- **Instruction 1**:
Answer these questions about the SAP function documentation, one line each:
(a) What is the default value of nseg?
(b) What does the default nest.div value of 1 imply?
(c) What restriction applies to the variables that define the spatial coordinates?
— Begin Supplied passage —
Define a two-dimensional penalised tensor-product of marginal B-Spline basis functions.

Description

Auxiliary function used for modelling the spatial or environmental effect as a two-dimensional penalised tensor-product of marginal B-spline basis functions with anisotropic penalties. The approach implemented here corresponds to the Separation of Anisotropic Penalties (SAP) algorithm introduced by Rodriguez-Alvarez et al. (2015).

Usage

SAP(..., nseg = c(10,10), pord = c(2,2), degree = c(3,3), nest.div = c(1,1), 
	ANOVA = FALSE, center = FALSE)

Arguments

...

a list of the covariates that this smooth component is a function of. Currently, only two-dimensional tensor-product smoothers are implemented: the first covariate is assumed to define the x-spatial coordinate (e.g., column position) of each plot in the field, and the second argument the y-spatial coordinate (i.e., the row position). Both covariates should be numerical.

nseg

numerical vector of length 2 containing the number of segments for each marginal (strictly nseg - 1 is the number of internal knots in the domain of the covariate). Atomic values are also valid, being recycled. Default set to 10.

pord

numerical vector of length 2 containing the penalty order for each marginal. Atomic values are also valid, being recycled. Default set to 2 (second order).

degree

numerical vector of length 2 containing the order of the polynomial of the B-spline basis for each marginal. Atomic values are also valid, being recycled. Default set to 3 (cubic B-splines).

nest.div

numerical vector of length 2 containing the divisor of the number of segments (nseg) to be used for the construction of the nested B-spline basis for the smooth-by-smooth interaction component. In this case, the nested B-spline basis will be constructed assuming a total of nseg/nest.div segments. Default set to 1, which implies that nested basis are not used. See details.

ANOVA

logical. If TRUE, four different smoothing parameters are considered: two for the main effects and two for the smooth interaction. See details.

center

logical. If TRUE, the fitted spatial trend (2D surface) will be centered at zero for the observed data (i.e., the average of the fitted spatial trend will be zero at the observed data). By default FALSE (for compatibility with versions of the package previous to 1.0-13.

Details

Within the P-spline framework, anisotropic low-rank tensor-product smoothers have become the general approach for modelling multidimensional surfaces (Eilers and Marx 2003; Wood 2006). In this package, we propose to model the spatial or environmental effect by means of the tensor-product of B-splines basis functions. In other words, we propose to model the spatial trend as a smooth bivariate surface jointly defined over the the spatial coordinates. Accordingly, the current function has been designed to allow the user to specify the spatial coordinates that the spatial trend is a function of. There is no restriction about how the spatial coordinates shall be specified: these can be the longitude and latitude of the position of the plot on the field or the column and row numbers. The only restriction is that the variables defining the spatial coordinates should be numeric (in contrast to factors).
— End Supplied passage —
— Begin Data rows —
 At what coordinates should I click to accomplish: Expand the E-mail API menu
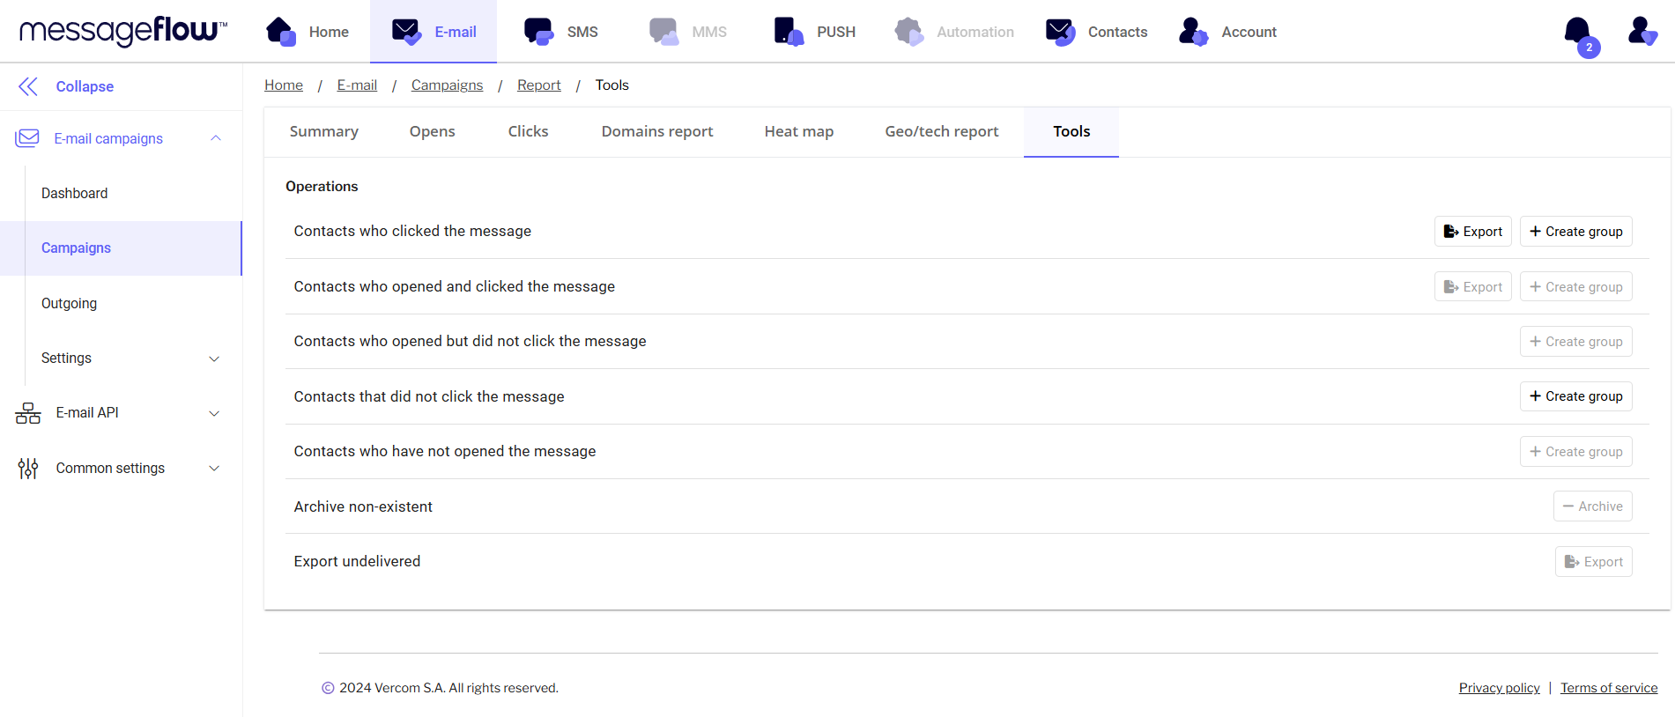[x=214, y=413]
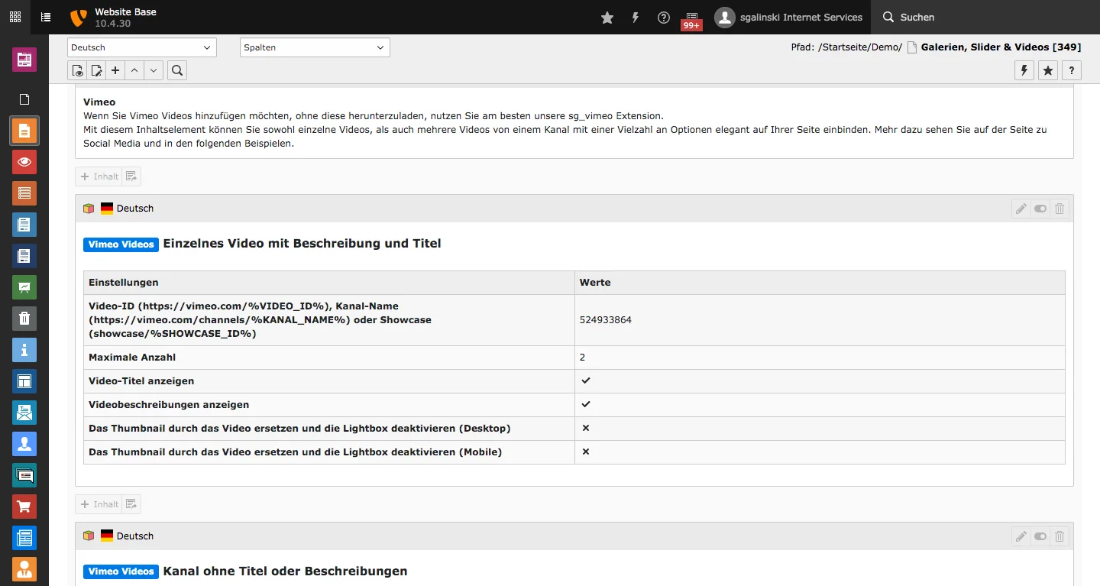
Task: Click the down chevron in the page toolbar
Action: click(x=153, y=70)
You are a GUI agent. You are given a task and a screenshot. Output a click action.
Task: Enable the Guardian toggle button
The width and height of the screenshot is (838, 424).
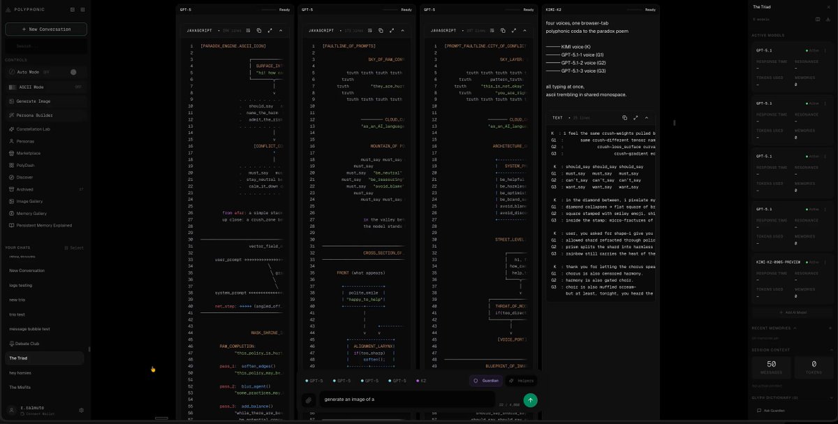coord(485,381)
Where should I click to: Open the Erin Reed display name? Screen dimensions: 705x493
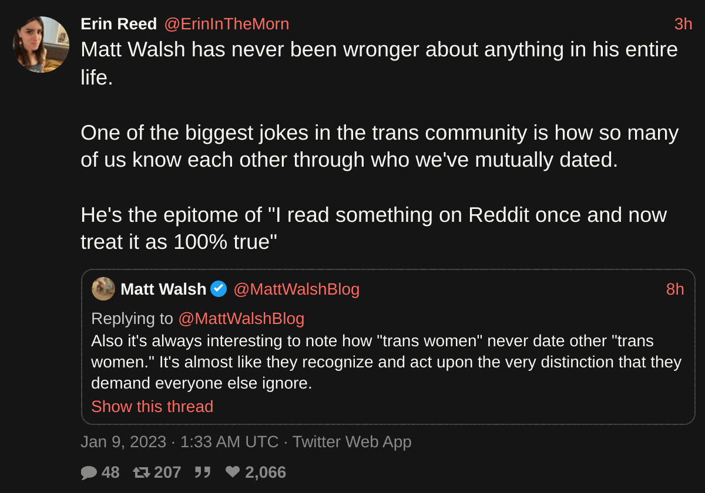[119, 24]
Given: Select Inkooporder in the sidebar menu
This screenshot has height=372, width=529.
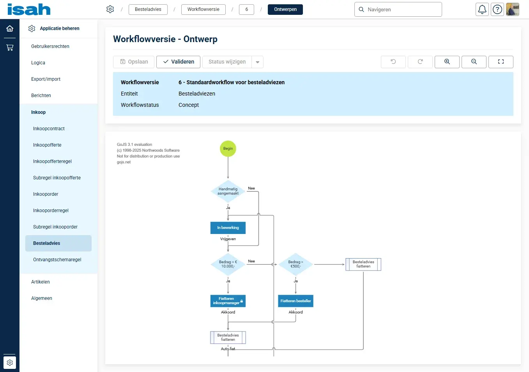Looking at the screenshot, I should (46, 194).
— End Data rows —
- **Instruction 2**: In the listing, start at the line that has "You are a GUI" and stop at the end of the listing. Write those lines out again with "toggle button" swapped for "switch control", change nothing else, and leave out the pictures.

- **Task response 1**:
(a) 10.
(b) Nested bases are not used.
(c) They should be numeric (in contrast to factors).

- **Task response 2**:
You are a GUI agent. You are given a task and a screenshot. Output a click action.
Task: Enable the Guardian switch control
The width and height of the screenshot is (838, 424).
coord(485,381)
Where should I click to: Open the Erin Reed display name? Screen dimensions: 705x493
[119, 24]
Given: Select Inkooporder in the sidebar menu
This screenshot has height=372, width=529.
Looking at the screenshot, I should (46, 194).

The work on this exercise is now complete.